Small western Iowa town breaks ground on long-awaited flood protection project
The city of Hornick broke ground on a long-awaited berm on Thursday evening.
The small western Iowa town hopes the structure can protect it from future floods – like the one that devastated Hornick three years ago. In 2019, water from the West Fork of the Little Sioux River overtopped a levee and inundated the town of a little more than 250 people.
Since then, Mayor Scott Mitchell has been working hard to make sure a disaster like that never happens again. He said it’s a relief to know the town will soon have a new barrier of protection.
“When I get text now from the National Weather Service about the crick going up, I don't have to worry so much,” Mitchell said. “To me, it's amazing. It's kind of a life changing thing for Hornick because what happened in ‘19 will not happen again.”
The berm will be built three feet above the town’s 500-year flood elevation level. Mitchell said the town first began discussing the need for a berm after flooding in 1996. But, the project wasn’t possible until the Woodbury County town was awarded $2.1 million in state flood recovery funds after the 2019 flood.

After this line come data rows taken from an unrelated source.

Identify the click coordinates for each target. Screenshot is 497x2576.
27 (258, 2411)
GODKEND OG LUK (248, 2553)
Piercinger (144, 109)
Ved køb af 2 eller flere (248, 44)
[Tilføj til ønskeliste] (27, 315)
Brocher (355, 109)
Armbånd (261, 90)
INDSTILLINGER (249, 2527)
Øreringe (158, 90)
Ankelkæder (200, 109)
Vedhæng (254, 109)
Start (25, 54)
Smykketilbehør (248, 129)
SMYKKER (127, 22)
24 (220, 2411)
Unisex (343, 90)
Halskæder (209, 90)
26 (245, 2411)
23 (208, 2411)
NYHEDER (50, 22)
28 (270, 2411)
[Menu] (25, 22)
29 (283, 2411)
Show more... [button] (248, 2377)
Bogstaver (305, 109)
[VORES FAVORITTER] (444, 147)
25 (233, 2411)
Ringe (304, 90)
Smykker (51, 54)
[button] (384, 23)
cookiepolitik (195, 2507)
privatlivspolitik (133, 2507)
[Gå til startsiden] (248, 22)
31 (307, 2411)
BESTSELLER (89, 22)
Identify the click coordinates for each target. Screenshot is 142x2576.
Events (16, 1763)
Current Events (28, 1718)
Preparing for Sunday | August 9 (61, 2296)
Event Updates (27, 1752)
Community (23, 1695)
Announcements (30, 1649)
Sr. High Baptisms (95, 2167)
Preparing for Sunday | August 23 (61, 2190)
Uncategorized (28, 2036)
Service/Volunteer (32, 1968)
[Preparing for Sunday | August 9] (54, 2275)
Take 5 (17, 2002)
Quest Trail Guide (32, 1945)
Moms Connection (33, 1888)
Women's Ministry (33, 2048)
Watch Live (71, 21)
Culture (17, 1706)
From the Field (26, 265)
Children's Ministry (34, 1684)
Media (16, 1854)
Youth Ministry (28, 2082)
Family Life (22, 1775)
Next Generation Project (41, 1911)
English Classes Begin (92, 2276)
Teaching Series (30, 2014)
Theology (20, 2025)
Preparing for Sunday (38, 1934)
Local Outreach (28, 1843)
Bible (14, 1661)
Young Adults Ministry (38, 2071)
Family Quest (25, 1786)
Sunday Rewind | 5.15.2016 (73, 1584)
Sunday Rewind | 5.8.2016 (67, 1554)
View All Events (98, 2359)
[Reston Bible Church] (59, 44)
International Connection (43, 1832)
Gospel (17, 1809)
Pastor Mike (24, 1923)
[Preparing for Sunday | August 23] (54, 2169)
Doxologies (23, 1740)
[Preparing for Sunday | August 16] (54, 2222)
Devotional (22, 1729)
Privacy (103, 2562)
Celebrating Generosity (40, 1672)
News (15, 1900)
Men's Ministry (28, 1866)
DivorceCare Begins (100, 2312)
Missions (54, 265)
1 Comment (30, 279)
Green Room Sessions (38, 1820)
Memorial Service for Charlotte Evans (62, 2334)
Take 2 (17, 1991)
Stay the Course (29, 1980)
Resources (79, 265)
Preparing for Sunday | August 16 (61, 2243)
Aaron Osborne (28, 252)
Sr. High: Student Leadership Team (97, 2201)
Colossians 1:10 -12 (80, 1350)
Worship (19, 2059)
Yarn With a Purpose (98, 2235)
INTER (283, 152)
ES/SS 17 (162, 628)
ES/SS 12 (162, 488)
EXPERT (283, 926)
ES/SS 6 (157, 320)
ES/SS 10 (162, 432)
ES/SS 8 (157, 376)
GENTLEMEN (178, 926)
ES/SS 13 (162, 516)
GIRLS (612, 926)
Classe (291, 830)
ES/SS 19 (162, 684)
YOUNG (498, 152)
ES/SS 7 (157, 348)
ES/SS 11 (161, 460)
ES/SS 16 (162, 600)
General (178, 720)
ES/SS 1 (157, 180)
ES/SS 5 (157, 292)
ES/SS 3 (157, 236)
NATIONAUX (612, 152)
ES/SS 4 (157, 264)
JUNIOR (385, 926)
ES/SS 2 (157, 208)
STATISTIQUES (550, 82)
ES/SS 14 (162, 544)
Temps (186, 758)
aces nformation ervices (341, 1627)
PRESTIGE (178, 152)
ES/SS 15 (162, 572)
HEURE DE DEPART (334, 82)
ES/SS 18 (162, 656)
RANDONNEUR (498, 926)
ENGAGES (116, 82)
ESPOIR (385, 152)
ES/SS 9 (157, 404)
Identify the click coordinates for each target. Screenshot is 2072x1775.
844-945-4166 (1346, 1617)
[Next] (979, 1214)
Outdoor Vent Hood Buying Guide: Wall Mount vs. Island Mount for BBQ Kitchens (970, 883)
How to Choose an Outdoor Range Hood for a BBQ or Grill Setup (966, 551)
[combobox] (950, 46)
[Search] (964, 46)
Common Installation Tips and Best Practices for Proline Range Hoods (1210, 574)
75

Community members and Mitchell alike beamed with pride as they broke ground on the much-anticipated project at the city park. Mitchell said the effort was only possible through help from city council members and residents alike.
“We don’t need gold shovels in Hornick to do this,” he said as he scooped up the first piece of dirt from the ground. “Congratulations, we’re building a berm!”
"It's kind of a life changing thing for Hornick because what happened in ‘19 will not happen again.”Scott Mitchell, mayor of Hornick
Former U.S. Rep. Steve King, who spoke at the groundbreaking, said he saw the community pull together in the wake of the disaster to protect their town.
“It's a well oiled machine of volunteers here that put out everything to save this town from the flood that came in and put the solution in place to prevent it for the next time.”
Construction on the berm will begin in July. Mitchell predicts the project will be finished by the fall.